**OBJECTIVE**:
Rewrite the entries below with "Reply" replaced by "Forward" and every other part left unchanged. Omit the pictures from your output.
DATA TO USE start
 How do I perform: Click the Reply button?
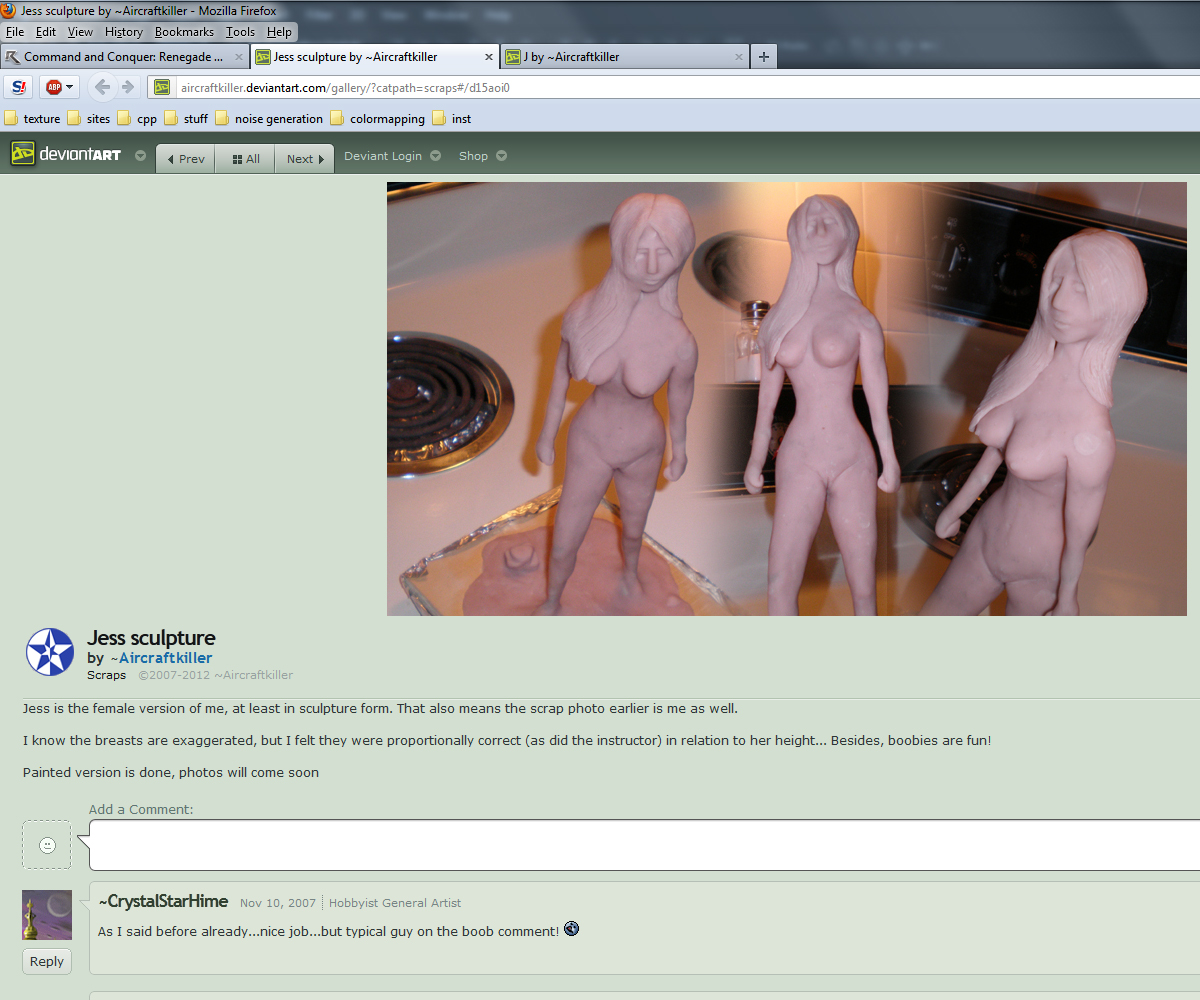pyautogui.click(x=47, y=961)
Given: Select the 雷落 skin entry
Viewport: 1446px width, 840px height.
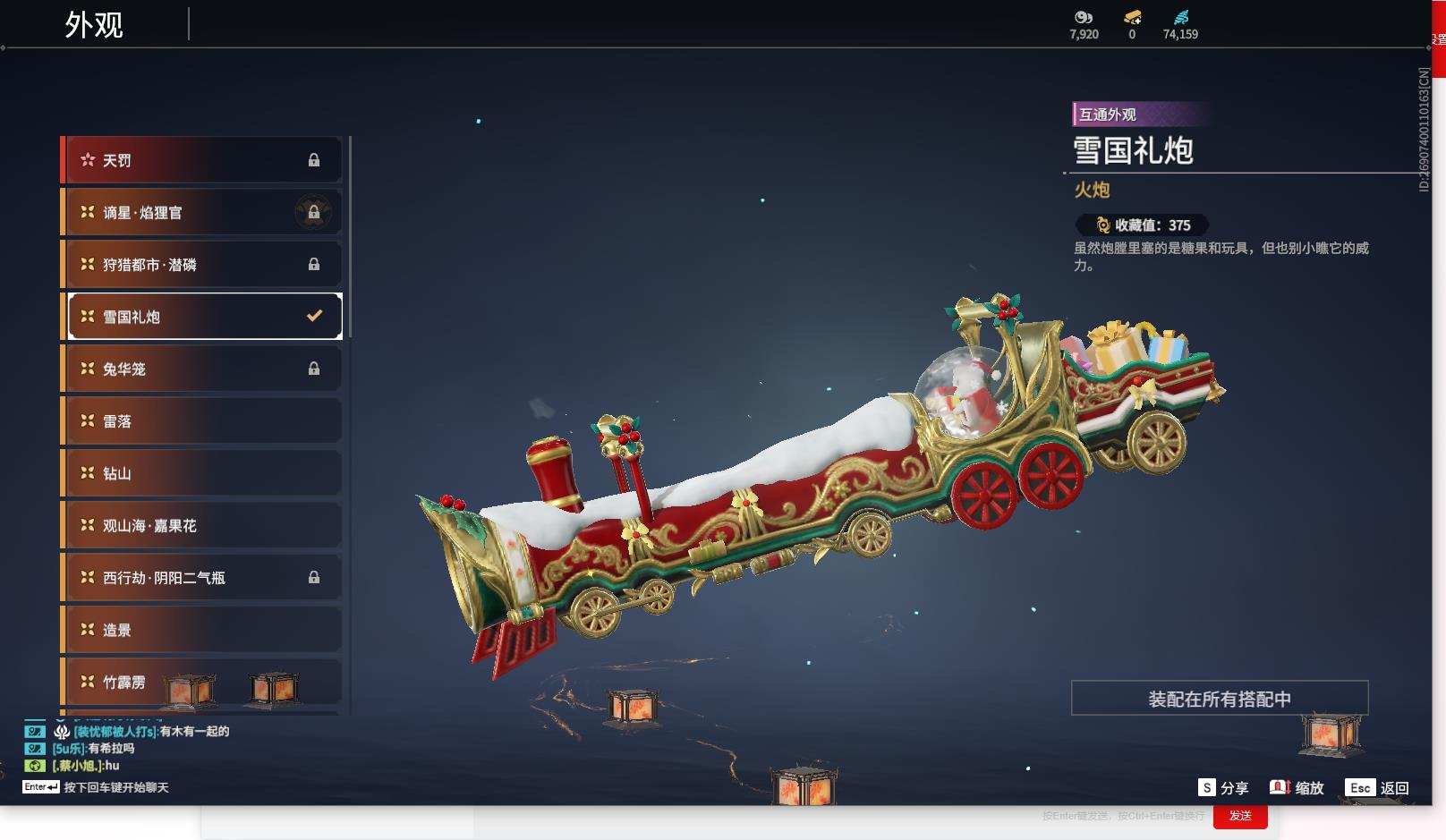Looking at the screenshot, I should (201, 421).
DATA TO USE end
**FINAL RESULT**:
 How do I perform: Click the Forward button?
pyautogui.click(x=47, y=961)
Given: Select the 雷落 skin entry
Viewport: 1446px width, 840px height.
Looking at the screenshot, I should (201, 421).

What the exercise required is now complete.